Questo fa sì che anche se una persona scappa senza documentazione, noi possiamo elettronicamente risalire ai suoi titoli. Gli effetti della digitalizzazione sul nostro settore sono fondamentali: e ci consentono anche di avere la meglio su alcune problematiche di crisi. In Afghanistan è stato più complesso perché non esiste questo sistema. E qui potremmo pensare che riguardi quei Paesi non avanzati tecnologicamente, ma non è così: negli Stati Uniti, dopo una serie di uragani, sono andati distrutti centinaia, se non migliaia di archivi di università, istituzioni o college con tutte le informazioni di studenti. E la maggior parte non erano digitalizzate.

Finora c’è stata qualche storia che l’ha colpita particolarmente?

Ne sono passate tantissime, così tante che a un certo punto capisci realmente che non stai valutando solo il titolo, il cosiddetto “pezzo di carta”, ma pezzi di vita: dire di no significa eliminare qualsiasi possibilità, per questo bisogna agire con delicatezza. Tempo fa, un ragazzo somalo aveva presentato un titolo di scuola secondaria a un’università, ma si trattava di un documento provvisorio. Noi l’avevamo valutato, era valido e veritiero, ma l’ateneo voleva quello finale. La Somalia è un Paese con un sistema molto difficile, in cui si registrano molte contraffazioni. Dopo un mese, il ragazzo presenta all’Università il certificato finale, ma stavolta falso: l’aveva comprato.

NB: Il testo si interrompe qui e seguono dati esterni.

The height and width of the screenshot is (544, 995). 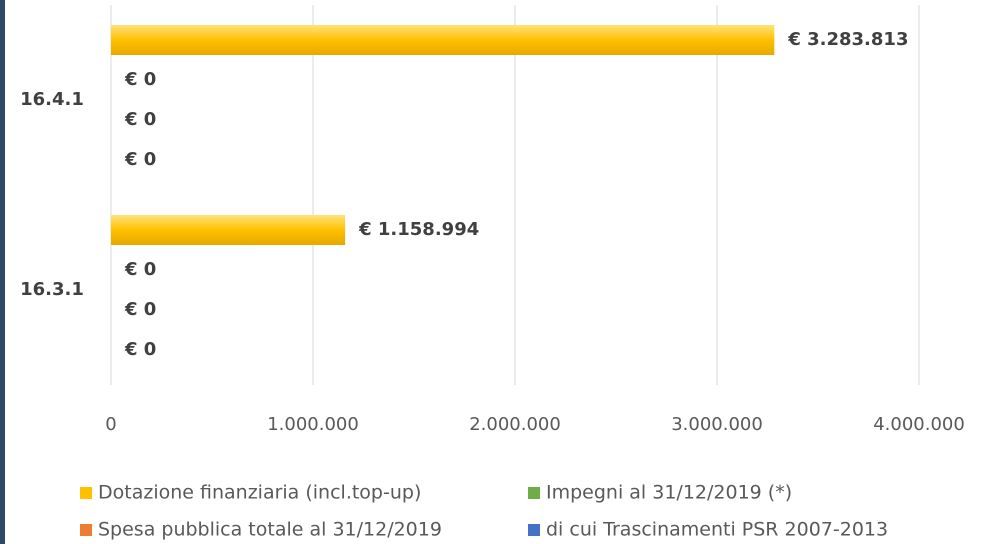 I want to click on x-tick-label: 2.000.000, so click(x=515, y=424).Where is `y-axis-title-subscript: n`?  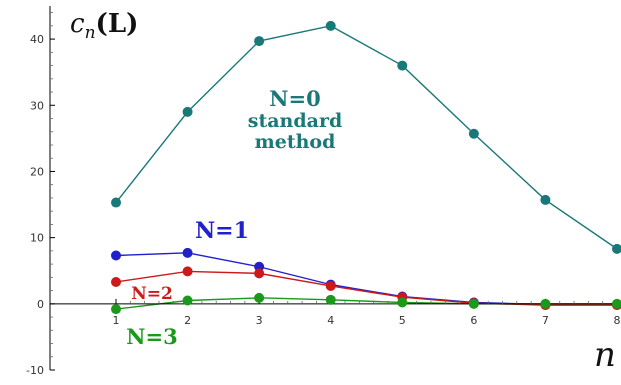 y-axis-title-subscript: n is located at coordinates (90, 33).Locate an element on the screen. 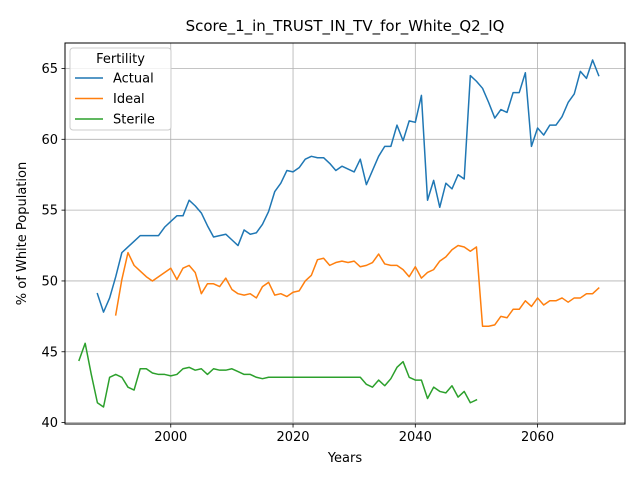 This screenshot has width=640, height=480. y-tick-label: 50 is located at coordinates (50, 282).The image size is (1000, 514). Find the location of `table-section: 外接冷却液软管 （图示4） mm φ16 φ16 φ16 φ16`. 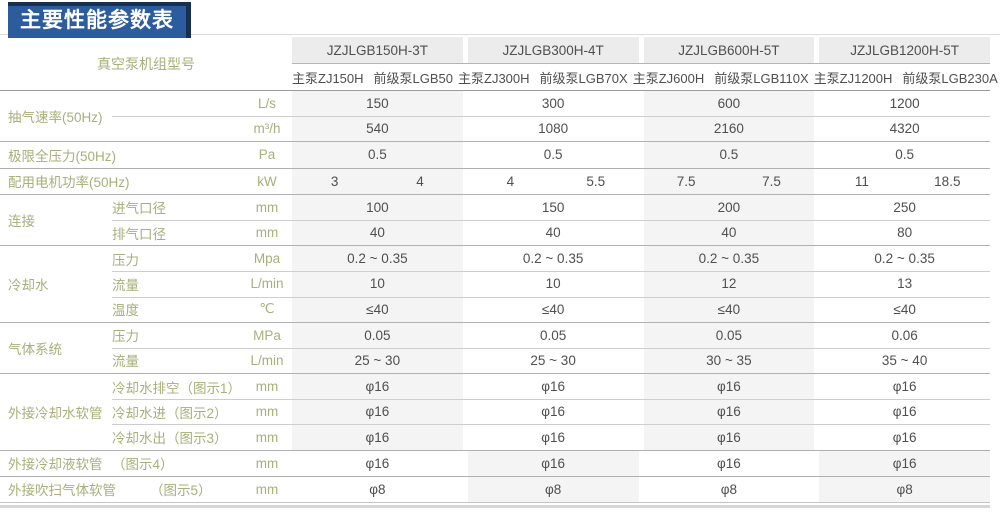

Non potendo tornare in Somalia, e avendo già un titolo valido, aveva cercato il modo più semplice per rispondere a questo aspetto burocratico. A quel punto che succede? Giudichiamo l’azione oppure l’ottenimento del titolo veritiero? Alla fine l’università ha deciso di valutare il fatto che il primo titolo consegnato fosse valido, per fortuna. E poi ricordo un ragazzo rifugiato appassionato di cartoline: “Ho capito che il mio titolo di studi era una cartolina, ma senza francobollo”, diceva. “Il francobollo è la vostra attestazione che mi consente di spedire il mio titolo e di presentarlo ovunque”. Lì capisci che dietro a un titolo c’è sempre una vita.